• _YOUR ASSIGNMENT_
Set down, exactly as they stand, the lines from the one containing "Click the red highlight border around File" through the last line of the records below, leaving every picture out.

*** Begin section ***

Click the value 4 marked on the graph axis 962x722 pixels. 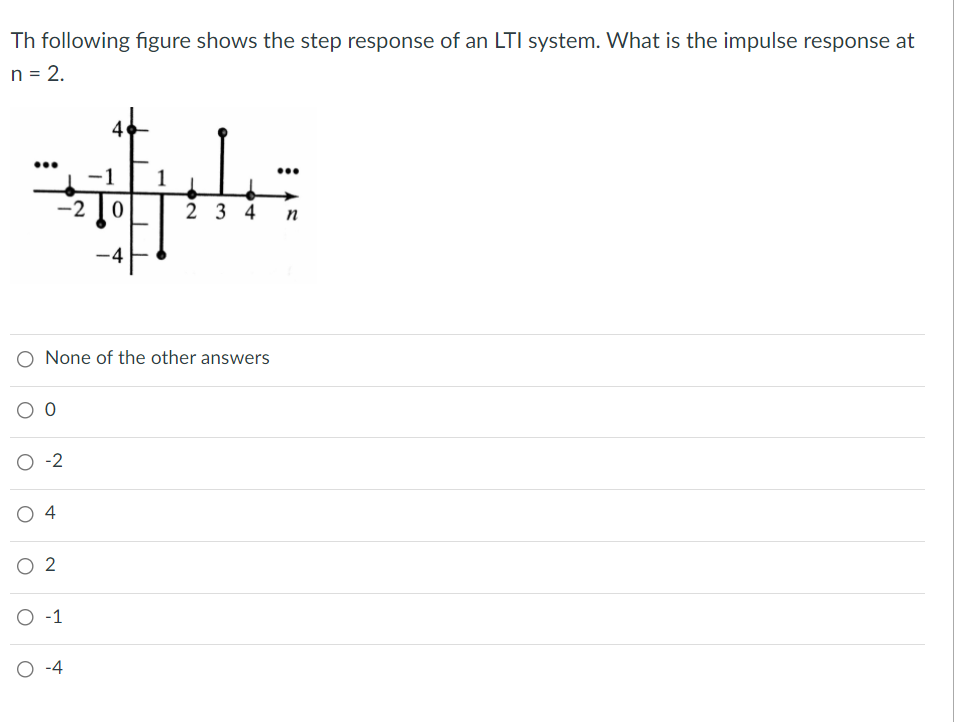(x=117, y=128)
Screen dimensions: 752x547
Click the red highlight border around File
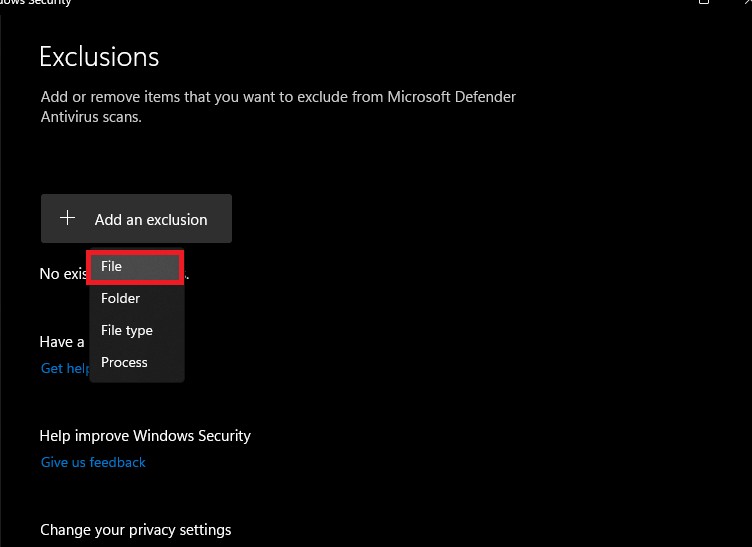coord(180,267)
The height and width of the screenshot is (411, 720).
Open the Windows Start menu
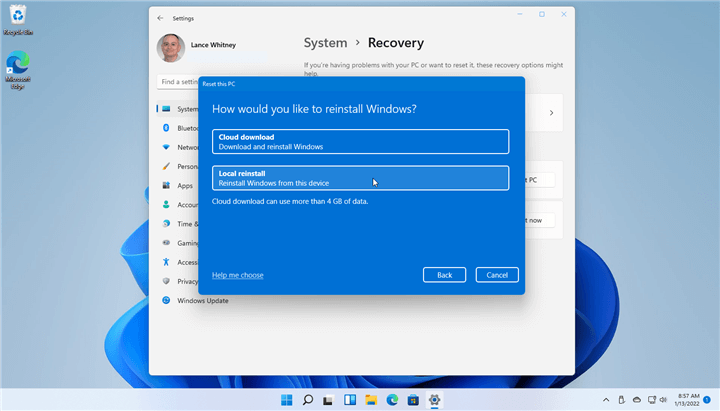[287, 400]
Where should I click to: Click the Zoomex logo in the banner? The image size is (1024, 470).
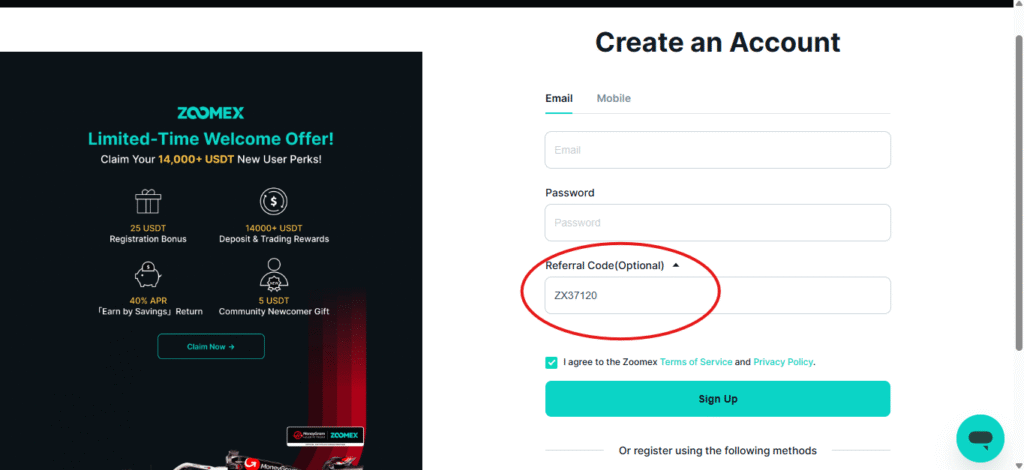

*** End section ***

• _SOLUTION FOR THIS EXERCISE_
Click the red highlight border around File
coord(180,267)
The height and width of the screenshot is (411, 720).
Open the Windows Start menu
[287, 400]
Where should I click to: Click the Zoomex logo in the banner? The image size is (1024, 470).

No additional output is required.